**Task requirements:**
1 – Reproduce verbatim the passage of the airline pricing discussion below, from "Tor is blocked" to "the ticket price.".
2 – Say whether each statement agrees with the airline pricing discussion below, answering yes or no and quoting the deciding words: (a) the main post claims that the same flights can show different prices in Private Mode and Normal Mode; (b) the main post claims that many other large sites refuse card purchases under Tor browsers; (c) the bulleted comment names Amadeus and Sabre as global distribution systems.

**Page extract:**
►
Tor is blocked by airlines most probably not due to "security" concerns, but rather because airline websites are notorious for using all manner of browser traffic/history sniffing to alter the price for different customers to maximize the ticket price.

To test this out, visit a few airline websites in Private Mode versus Normal Mode in your browser. Its not unusual to see some price differences for the same flights between the two. The airline companies are highly vested in tech that tries to detect when you are price insensitive for flights (like regular trips back home to visit families) and will raise the price accordingly.

Since Tor effectively stops that kind of browser tracking right at the root, it is simply in the airlines best interest to shut down at the root as soon as Tor is detected. Everyone would be writing their airline price crawlers under Tor if such a trick was possible.

In opposition to the assertion regarding the airlines doing it for credit card fraud, I would be suspicious of this simply given that the fact that a lot of other large sites still allow card purchases under Tor browsers.

  • I've often heard it said that airlines do this, and I've read a few articles that also make this claim. However, in my experience the claim is false (like getting an upgrade by wearing a suit). Airlines publish fares and flight inventory in global distribution systems (GDSs) such as Amadeus and Sabre. Airline booking engines, travel agents, online travel agencies, etc. have systems that price trips by checking the availability on flights against the published fares using a GDS. The GDS share data. It would be exceedingly difficult to alter these numbers for particular people/browsers.
◄
**Material:**
►
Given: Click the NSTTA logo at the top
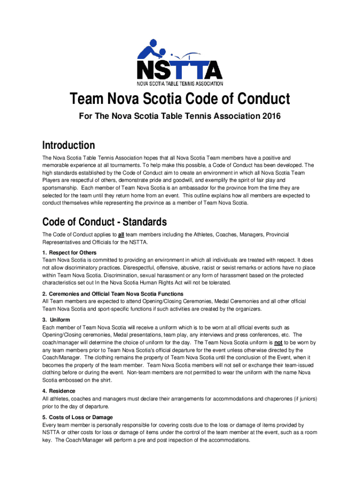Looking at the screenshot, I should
◄
**Answers in order:**
1 –
Tor is blocked by airlines most probably not due to "security" concerns, but rather because airline websites are notorious for using all manner of browser traffic/history sniffing to alter the price for different customers to maximize the ticket price.

2 –
(a) Yes: "Its not unusual to see some price differences for the same flights between the two."
(b) No: "a lot of other large sites still allow card purchases under Tor browsers."
(c) Yes: "global distribution systems (GDSs) such as Amadeus and Sabre"